BLOGS

Reflexiones improvisadas sobre el debate de la nación

22/02/2013 17:25 CET | Actualizado 24/04/2013 11:12 CEST

Este debate se presentó bajo el aura de grandes expectativas y no pasó de ser, al fin, una escenificación basada en imágenes proyectadas por espejos convexos, es decir, cada cual dijo lo de siempre y hoy las cosas siguen igual de mal.

La impresión quizás más extendida es que el presidente del Gobierno salió "vivo" del debate a pesar de las dificultades que configuran la coyuntura. Se afirma que Rubalcaba recuperó parte del punch perdido hace tiempo por los problemas internos de su partido, y considero que sí que se observaron algunos rasgos que posibilitaron ver al antiguo Rubalcaba, aguerrido y ágil en la réplica.

La Izquierda Plural intervino por triplicado, y vino a volver a explicitar sus posiciones clásicas, enfatizando las que mi Grupo también comparte, consistentes en afirmar que solo la austeridad y el recorte no pueden resolver los problemas económicos del Estado. Como elemento original por parte de este Grupo, solicitaron el inicio de un proceso constituyente; palabras mayores.
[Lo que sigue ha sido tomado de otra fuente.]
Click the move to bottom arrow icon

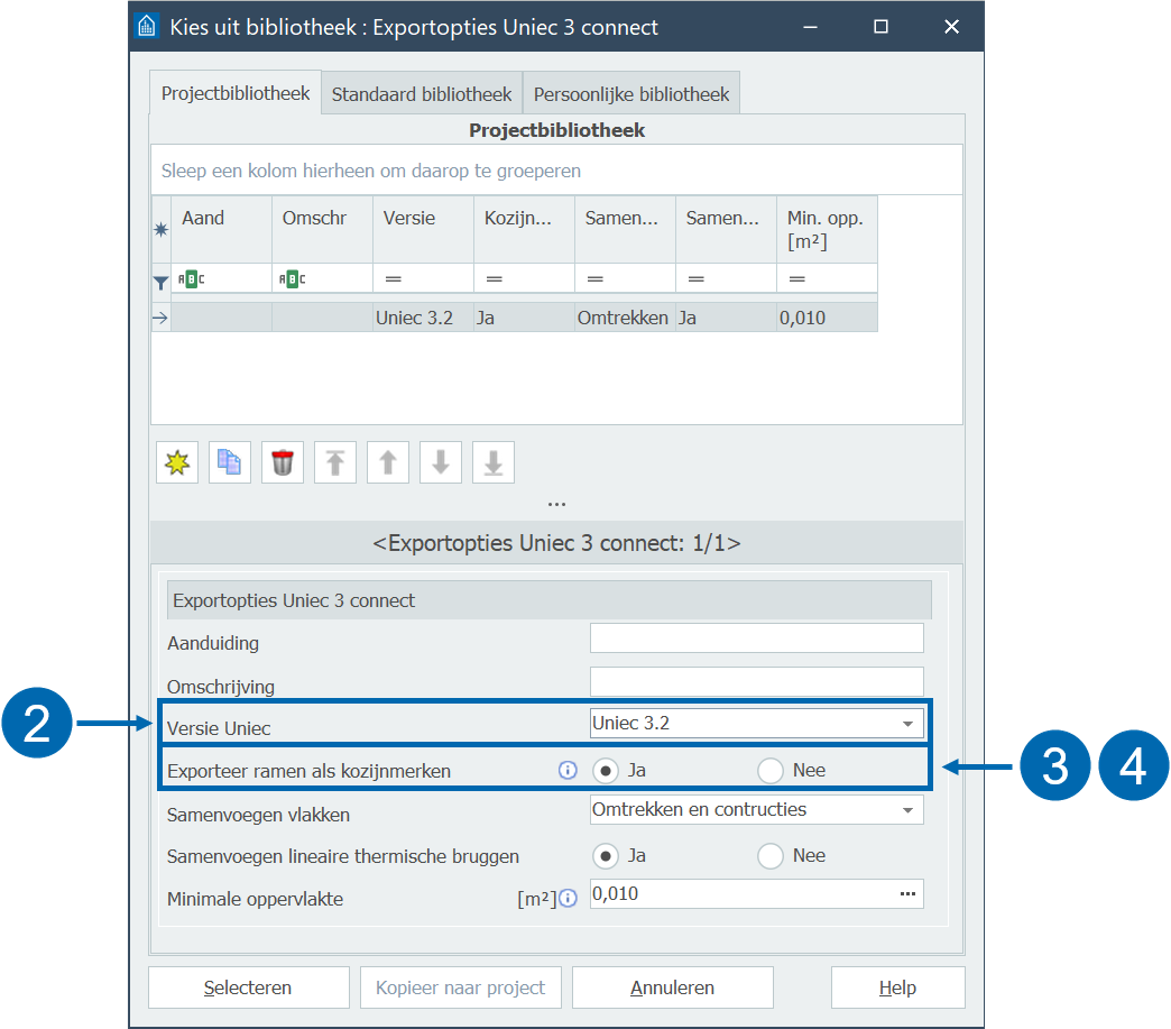tap(493, 463)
Rosa Díez desgranó un discurso de difícil calificación política, con ingredientes de populismo, crítica acerba, intento cada vez menos disimulado de amplificar las bases sociales de su partido y por ende los votos, y también solicitó el inicio de un proceso constituyente. Cabe presumir que de características diferentes al de la Izquierda Plural.

La mañana del jueves se estrenó como portavoz Aitor Esteban con un discurso consistente en los siguientes aspectos, en la línea tradicional del EAJ-PNV: reivindicación del autogobierno, esforzarse en la reconciliación en Euskadi, y propuestas de reforma y regeneración económica ajustadas a los requerimientos de una realidad industrial como la de Euskadi.

Por cierto, CIU enfatizó diversas propuestas económicas en una línea muy clásica y ortodoxa y quizás no con demasiado entusiasmo. Su portavoz Durán tuvo que responder a las admoniciones de Rajoy sobre la titularidad de la soberanía y la ilegalidad de las consultas previstas en el texto constitucional, defendiendo este el derecho a decidir de los catalanes.

Por último intervino el Grupo Mixto, una miscelánea de Partidos en donde salvo la particular identidad de Amaiur y sus reivindicaciones relativas a lo que denominan solución del conflicto, todos los demás propusieron cosas tan heterogéneas que es difícil glosar conjuntamente sus posiciones.

Si estos comentarios fueran musicales podríamos tatarear a modo de conclusión la conocida canción "la vida sigue igual".

Por delante tenemos ahora la segunda parte del debate, la de las Propuestas de Resolución. Nuestro Grupo ha presentado un total de 15 que se pueden agrupar en tres bloques: económicas, enfatizando particularmente el problema del desempleo juvenil y la necesidad de afrontar la I+D+i con seriedad como elemento motor de la riqueza de cualquier país moderno; otras de carácter social relativas a la pensión de viudedad, y ley de dependencia; y por último, un bloque destinado al desarrollo del autogobierno y cumplimiento de los mandatos del Estatuto de Gernika, que, además, en el ámbito de la política recentralizadora que caracteriza a este Gobierno puede afectar a las competencias en materia de Administración Local, y Educación, entre otras.